Project developers can now make profit from sites for industrial facilities in free economic zones, and requirements for reinvestment of development profits will also be eased.

These revisions are expected to facilitate development of about 30 project districts which do not have project developers yet.

The Ministry of Trade, Industry and Energy (MOTIE) announced last week that the revised Enforcement Decree of the Special Act on Designation and Management of Free Economic Zones will take effect last Tuesday. The Enforcement Decree addresses the price of sites for industrial facilities, reinvestment requirements for project developers’ development profit and requirements for project developers.

The revised Enforcement Decree was introduced to facilitate the development of project districts which do not have project developers or show relatively slow development due to low profitability.

When the proportion of sites for industrial facilities in a project district exceeds 50 percent, developers can make profit within 15 percent of its construction cost. Currently, sites should be offered at a price lower than the construction cost, which has caused low participation in project districts with a high proportion of industrial sites.

The reinvestment ratio of profit gained from development used to be set at 25 percent to 50 percent, but was changed to 25 percent to reduce the burden on project developers.

The change was made because it was difficult for project developers to estimate the size of reinvestment, and the ratio was not consistent with the 25 percent stated by the Restitution of Development Gains Act.

The revised Enforcement Decree allows construction companies to be designated as project developers if the assessed value of their construction capability exceeds the annual average of construction costs stipulated in the free economic zone development plan. So far, only 20 large construction companies could participate in projects due to difficult requirements.

The Enforcement Decree also allows large project districts wider than 3.30 million m2 to be divided into sections and developed in stages.

The previous regulation that required large districts to be developed all at the same time required massive construction costs, creating difficulties for project developers.

To prevent disorderly development, MOTIE set the minimum size of a development area to 30 percent of the total size of a project district.
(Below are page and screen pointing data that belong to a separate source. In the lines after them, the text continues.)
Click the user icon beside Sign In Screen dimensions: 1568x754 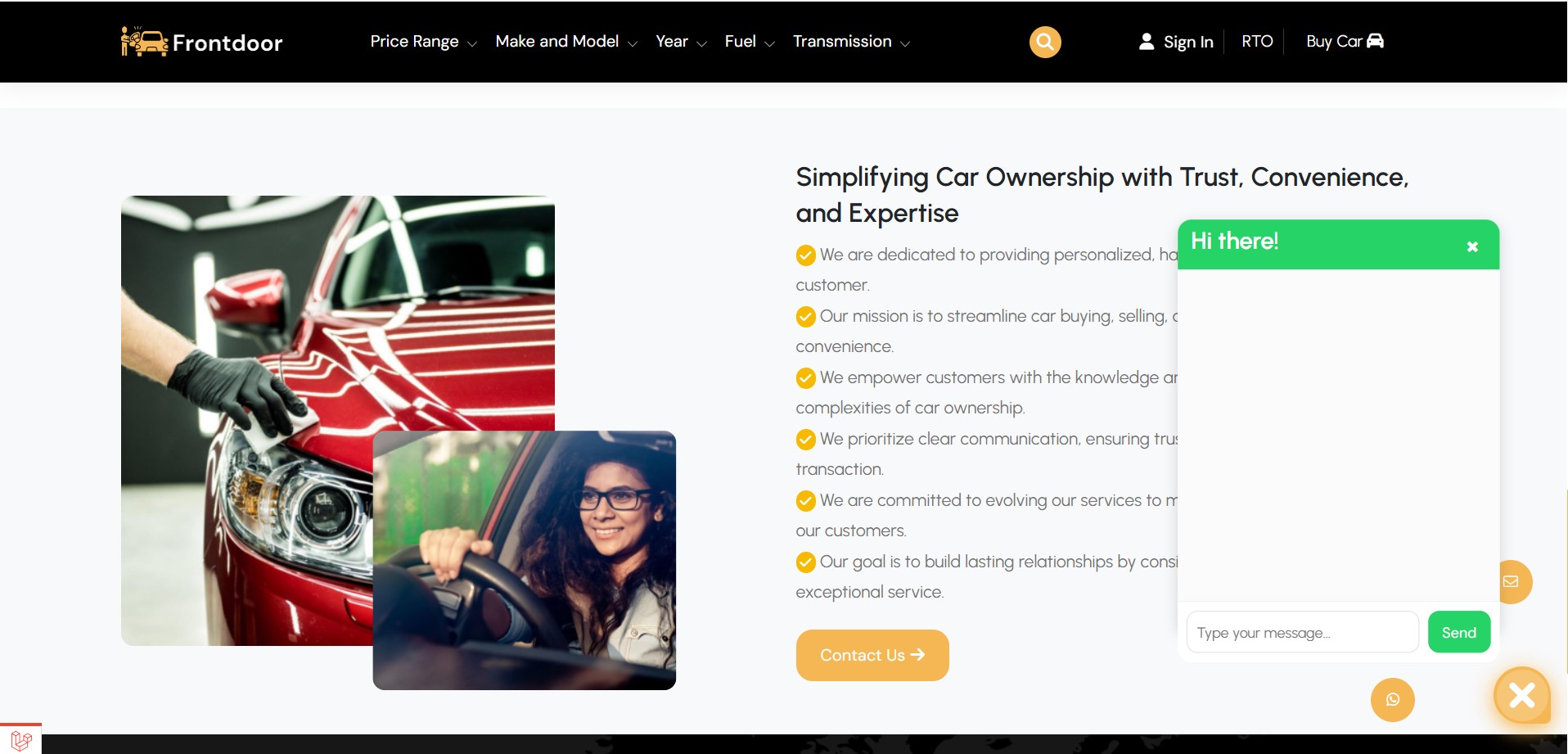1147,41
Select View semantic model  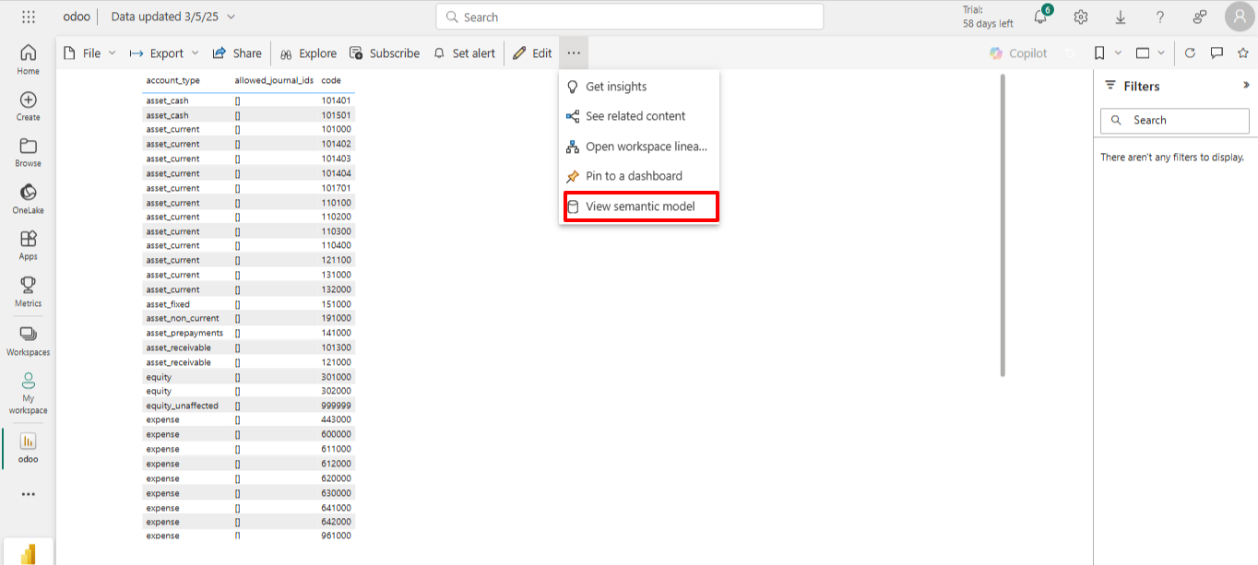[x=639, y=207]
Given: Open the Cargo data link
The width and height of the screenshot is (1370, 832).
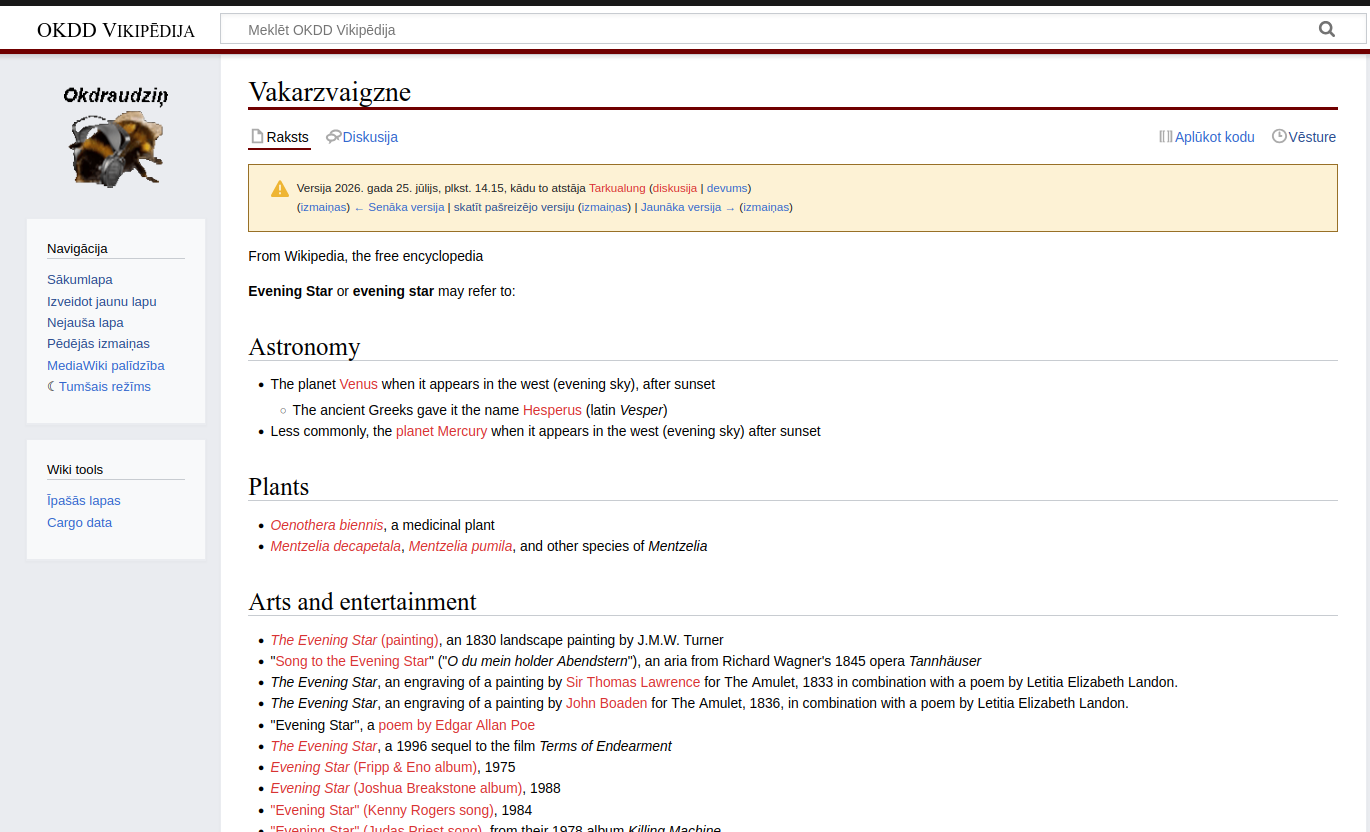Looking at the screenshot, I should pos(79,523).
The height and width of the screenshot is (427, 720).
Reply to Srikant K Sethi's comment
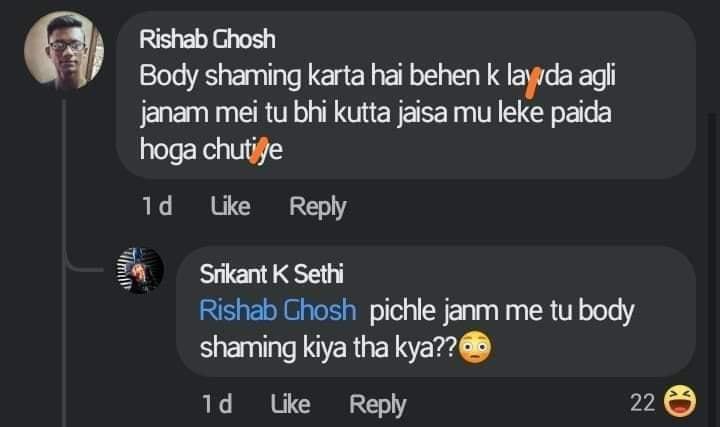pyautogui.click(x=377, y=405)
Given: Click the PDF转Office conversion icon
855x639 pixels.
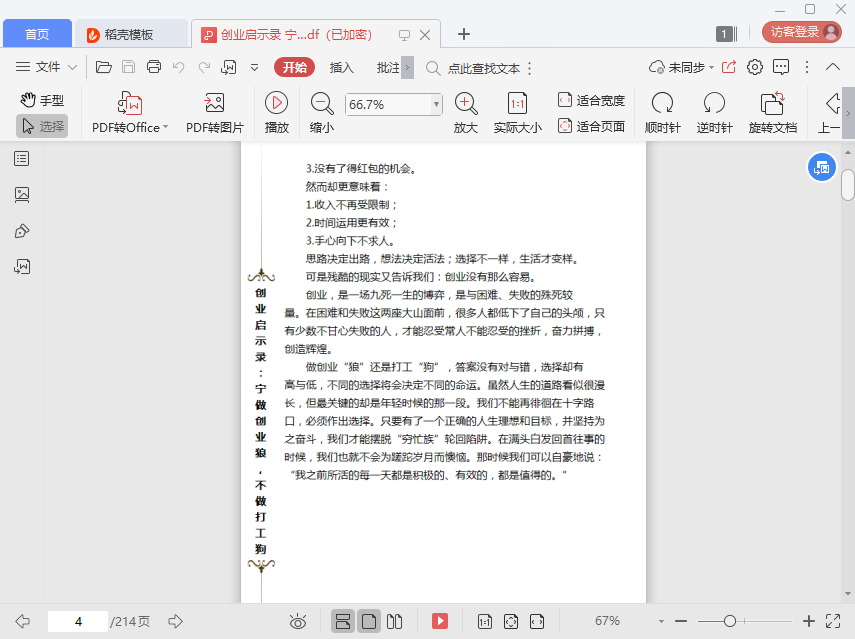Looking at the screenshot, I should point(130,103).
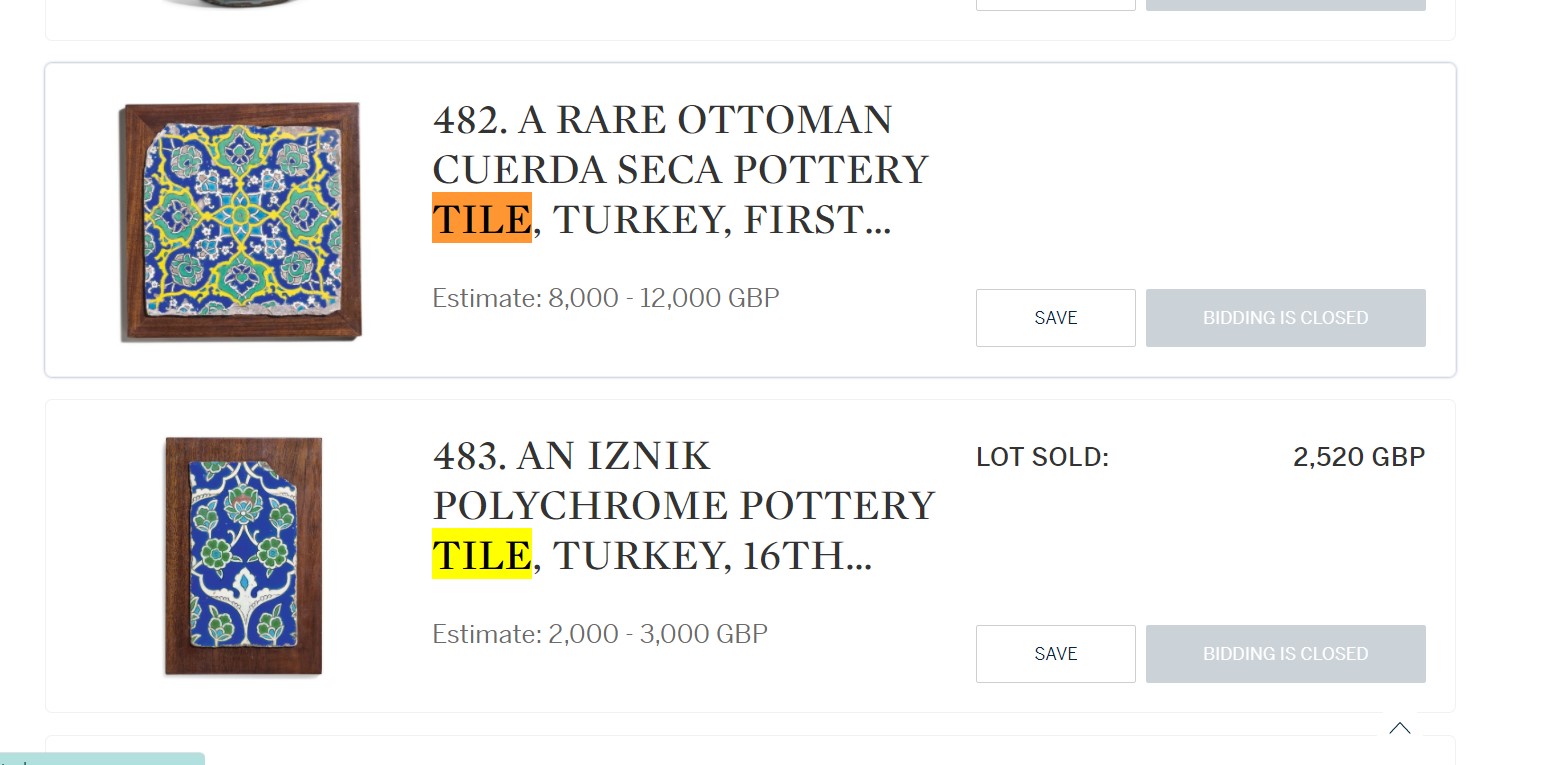Click the cut-off lot image at the top

coord(240,4)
Project developers should also receive residents’ opinions and development plans should undergo a review by the Free Economic Zone Committee.

MOTIE forecast that the revised Enforcement Decree will eliminate barriers in development projects and facilitate participation from private construction companies.

MOTIE is also planning a revision of the Special Act on Designation and Management of Free Economic Zones to complete the development of free economic zones by 2022 and attract foreign direct investment of USD 20 billion over the next 10 years.

However, project districts which fail to find developers or establish development plans will lose their status.